À ce rythme là, avec de la moraline et aucune éthique
À quand une diminution de 10% des remboursements de soins pour les diabétiques de type 2 et des soins pour les artères encrassées et/ou les problèmes cardiaques avec pour objectif la prévention des mauvaises habitudes alimentaires ?
Les pauvres sont aussi le plus souvent les plus exposés à la publicité de notre société de consommation achetant de la malbouffe à bas prix en hard discount, se nourrissant souvent de pâtes et de boissons gazeuses faute de mieux et d’industriels peu scrupuleux ne pourront que se culpabiliser de se faire plaisir avec des addictions encore accessibles !
Cet argument de faire de la prévention en diminuant les remboursements de soins est en réalité discriminatoire, en tous les cas, il illustre parfaitement le principe de violence symbolique conceptualisé par Pierre Bourdieux.
Réfléchir autrement, porter un autre regard que piller et détruire un système qui fonctionnait jusque là, et garantissait à tous un minimum de soins, ça n’est pas au programme … Mieux contrôler et juguler les fraudes de certains professionnels indélicats, les prestations dentaires abusives qui ont récemment défrayé la chronique du fait de pratiques douteuses dénoncées par la profession, au sein de certains centres de soins, ça n’est pas au programme.
Aller chercher l’argent là où il est vraiment, et plus équitablement, procéderait d’une démarche plus juste, pour pouvoir envisager une meilleure prévention que ce soit en termes de soins et d’éducation au sein de nos services publics. Là oui, l’État, la Sécurité Sociale, nous tous en définitive, en sortirions renforcés, nos dents, notre santé physique et psychique aussi !
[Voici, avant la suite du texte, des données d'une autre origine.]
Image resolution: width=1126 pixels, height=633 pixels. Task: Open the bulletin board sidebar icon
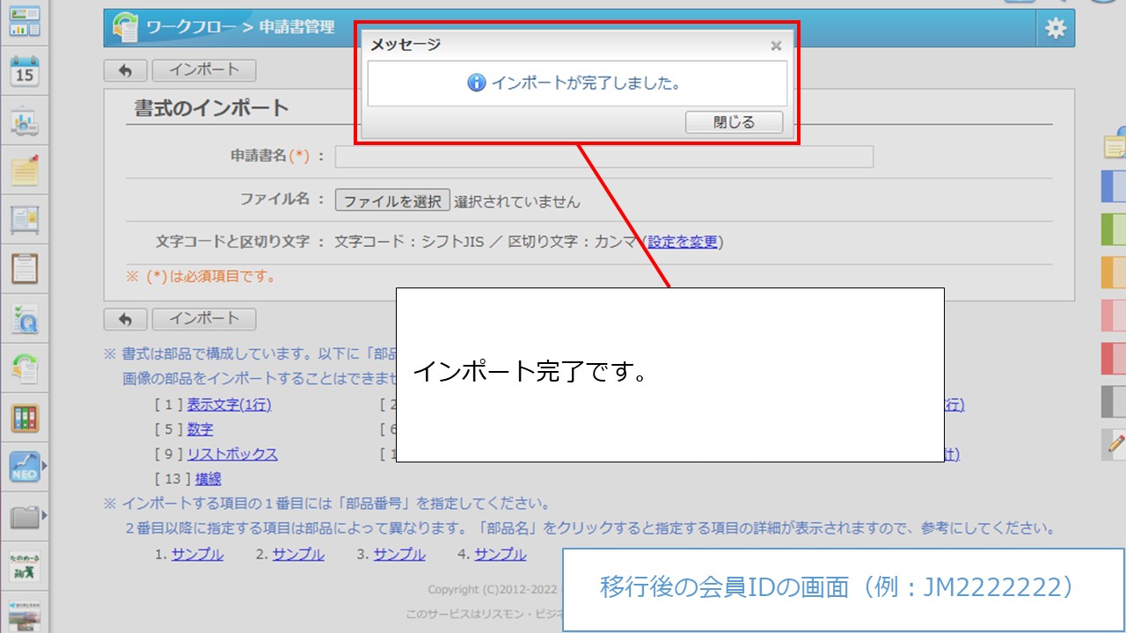click(25, 219)
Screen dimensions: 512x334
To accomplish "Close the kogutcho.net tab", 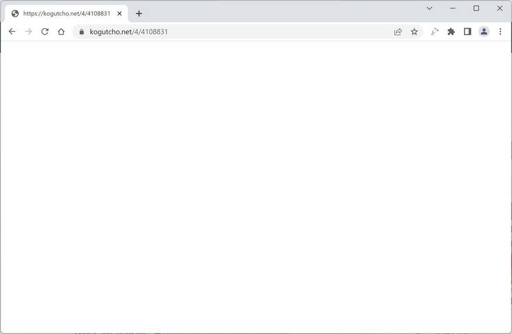I will point(119,13).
Pour finir, les déserts médicaux ne concernent pas uniquement les médecins généralistes, les dentistes aussi. Ce n’est pas ce genre de réforme qui va inciter les ruraux à aller plus régulièrement vers les soins et le contrôle dentaire qui font partie eux aussi de la prévention !
Alors que leurs études sont elles aussi financées par l’argent public, ne serait-il pas légitime de fonctionner avec un système de mutations comme pour les enseignants ; la proposition de loi pour réguler timidement l’installation des médecins et des chirurgiens dentistes vient d’être rejetée.
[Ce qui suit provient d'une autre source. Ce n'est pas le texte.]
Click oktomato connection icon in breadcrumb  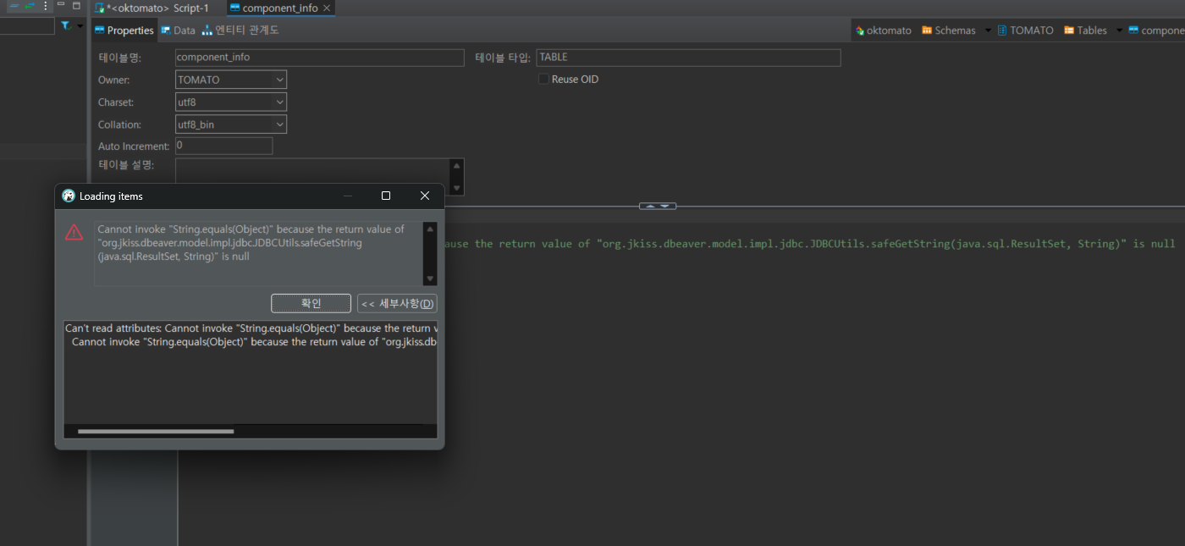[x=860, y=30]
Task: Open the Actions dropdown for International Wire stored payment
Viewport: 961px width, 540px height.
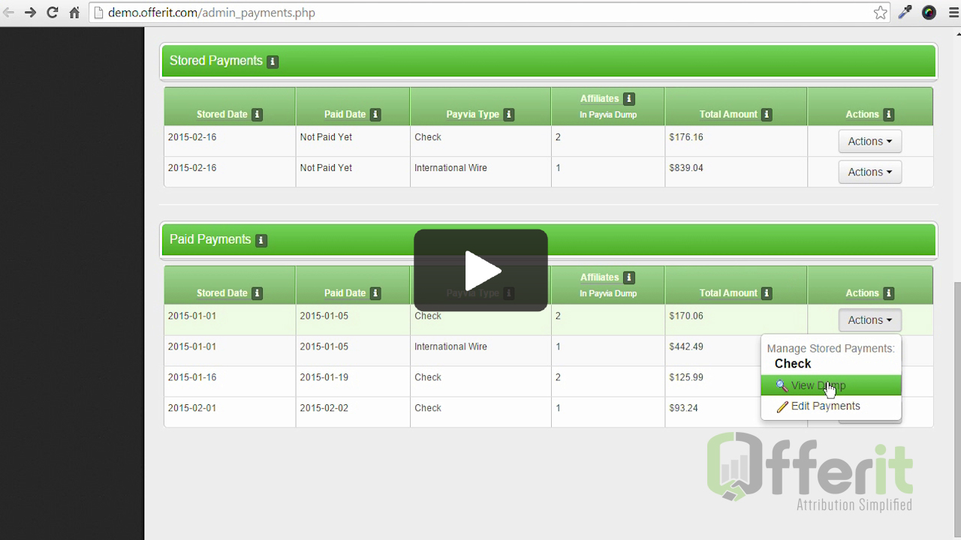Action: pyautogui.click(x=869, y=172)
Cette situation d’augmentation des coûts pour les citoyens n’est pas un encouragement à l’installation des praticiens à la campagne non plus. La désertification médicale progresse, les inégalités d’accès aux soins continuent de se creuser aussi.
Après la réforme des retraites imposée, la destruction de notre régime de sécurité sociale, plus insidieuse se poursuit.